Quickly ... no need to ponder the question too long. Keep it simple. That steamy cup of morning coffee, perhaps? Yesterday’s letter from a long-held friend? Acquisition of a handmade face mask that actually fits comfortably over your nose and does not cause your hearing aids to tumble from your ears when you remove it?
Little things can make a big difference in how you feel and act in a given moment and on a given day. I decided to begin each day by identifying and acknowledging a few small joys that life provides.
A therapist friend (the same one who sent yesterday’s well-received letter) once described the depression she sees in her patients as “absent joy.” That descriptor has stayed with me for years and made me, hopefully, more responsive to changing moods and unsettled feelings in myself and friends/family. Another way of thinking about joy (same friend, different letter) is as “a state of mind and an orientation of the heart.”
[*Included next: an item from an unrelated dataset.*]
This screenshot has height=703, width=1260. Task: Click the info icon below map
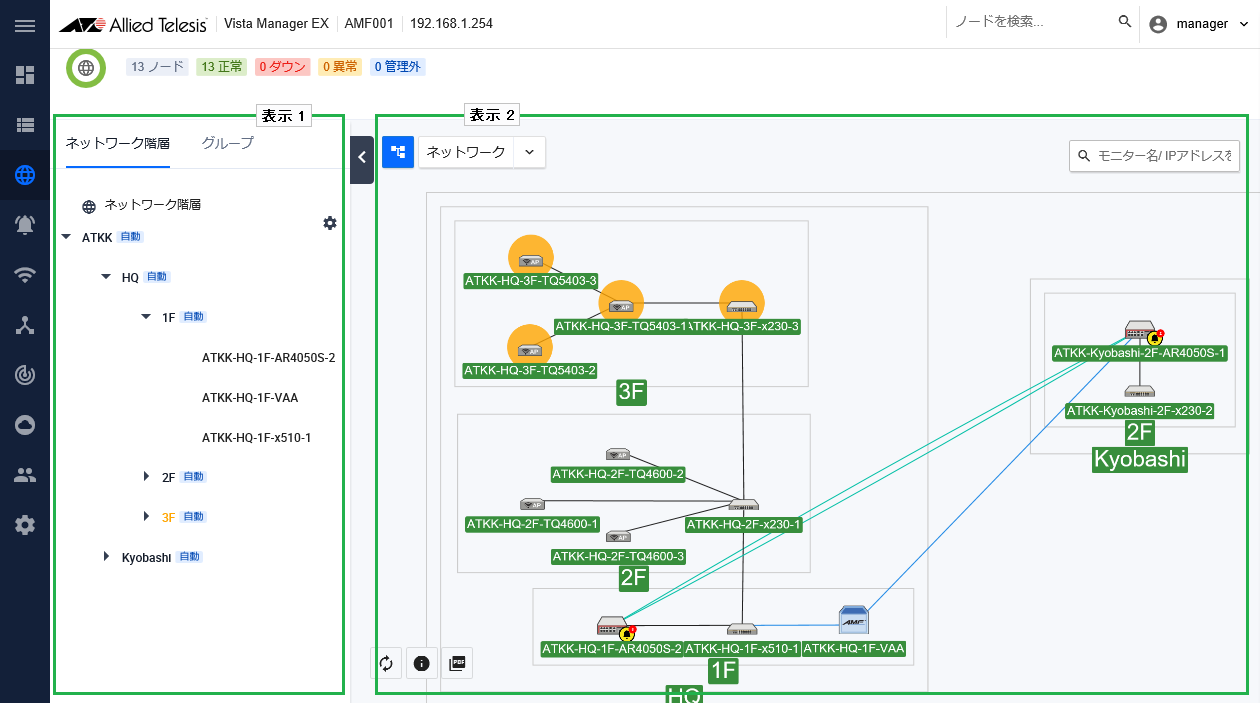click(422, 663)
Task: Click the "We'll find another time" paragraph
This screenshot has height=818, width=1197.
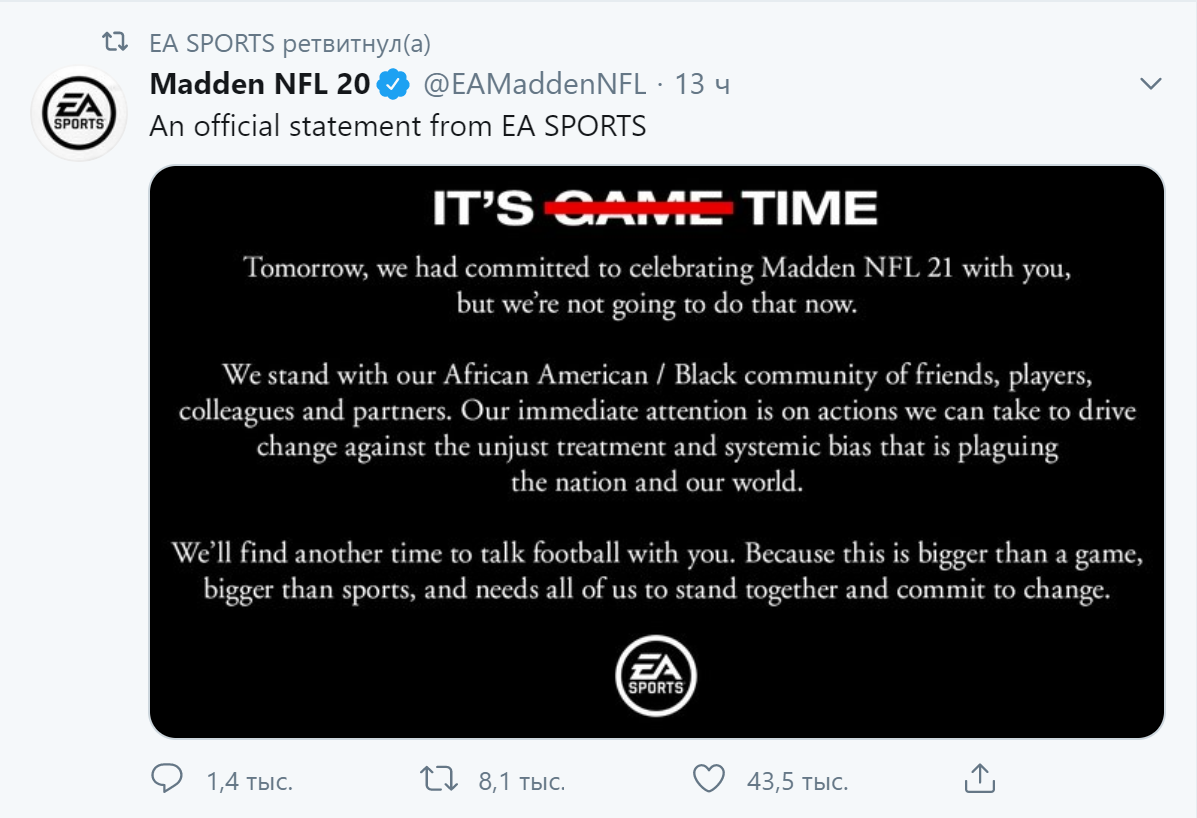Action: pyautogui.click(x=656, y=571)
These are turbulent times for all of us. And when the smile of a neighbor you meet on your morning dog-walk is camouflaged by the kerchief covering her face and the reaction to encountering anyone at any time of day is that they quickly back away a few feet, or you do ... it takes a toll.
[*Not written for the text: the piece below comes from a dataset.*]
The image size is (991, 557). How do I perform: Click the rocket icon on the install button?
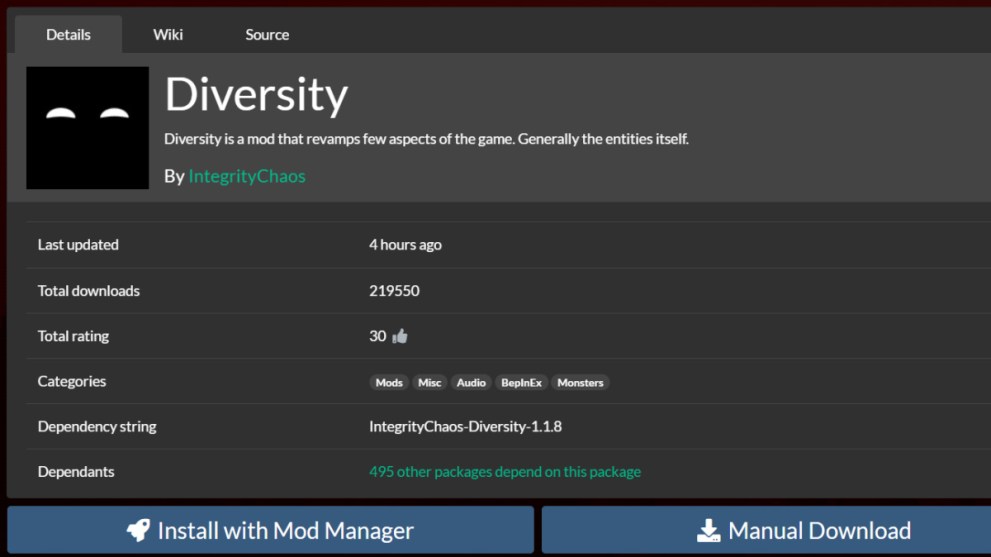point(138,531)
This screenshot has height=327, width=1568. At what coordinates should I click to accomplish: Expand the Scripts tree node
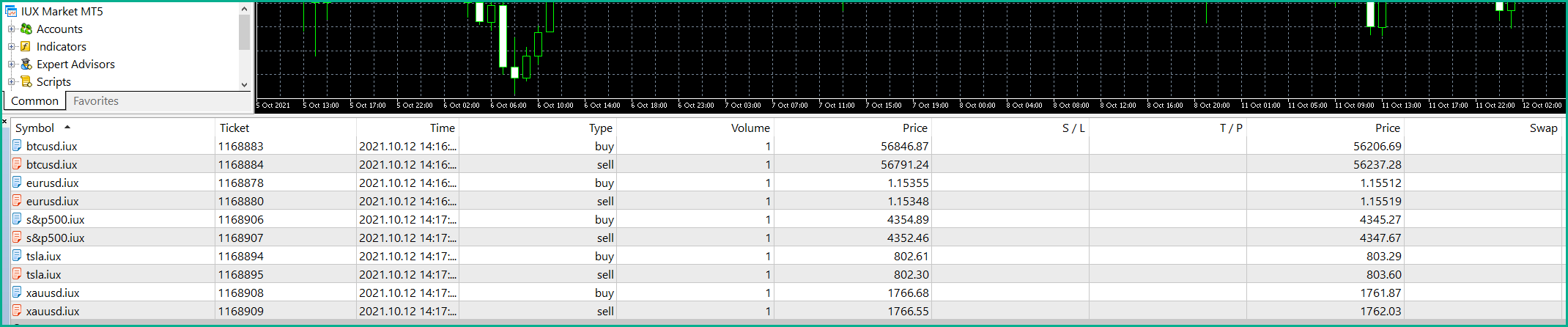(x=11, y=81)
All that said, I offer the following. My late mother did calligraphy and created beautifully rendered script by the poet William Blake. Some of his work is a little dark, but my favorite phrase involved “grabbing joy gently” as it passed by.
There is joy in the Bible (although it is hard to ferret out at times). For example, a verse (James 1:2) says, “My brethren, count it all joy when you fall into various trials.” You think? How can that possibly be true? Wise men and women schooled in religious text can more clearly explain that verse, but I see it as tied to testing one’s faith and gaining fortitude and patience in the process. Perhaps joy is perched atop fortitude and resilience — or embedded inside it.
My most well-remembered reference to joy in the morning is attributed to a man named Tom Bodett. I think he might be the same Tom Bodett who, years ago, was the voice in the commercial advertising Motel 6. He promoted that particular lodging by saying, “We’ll leave the light on for you.” His authentic and caring tone gives me pleasant recall. Maybe that kind of recall carries its own elements of joy.
But here is something else Tom Bodett offers, and I find it very poignant. It holds promise of less “trial.” And a prediction of better times. I share it with the hope it will resonate with you and affirm the activities of your day:
“They say a person just needs three things to be truly happy in this world ... someone to love, something to do and something to hope for.”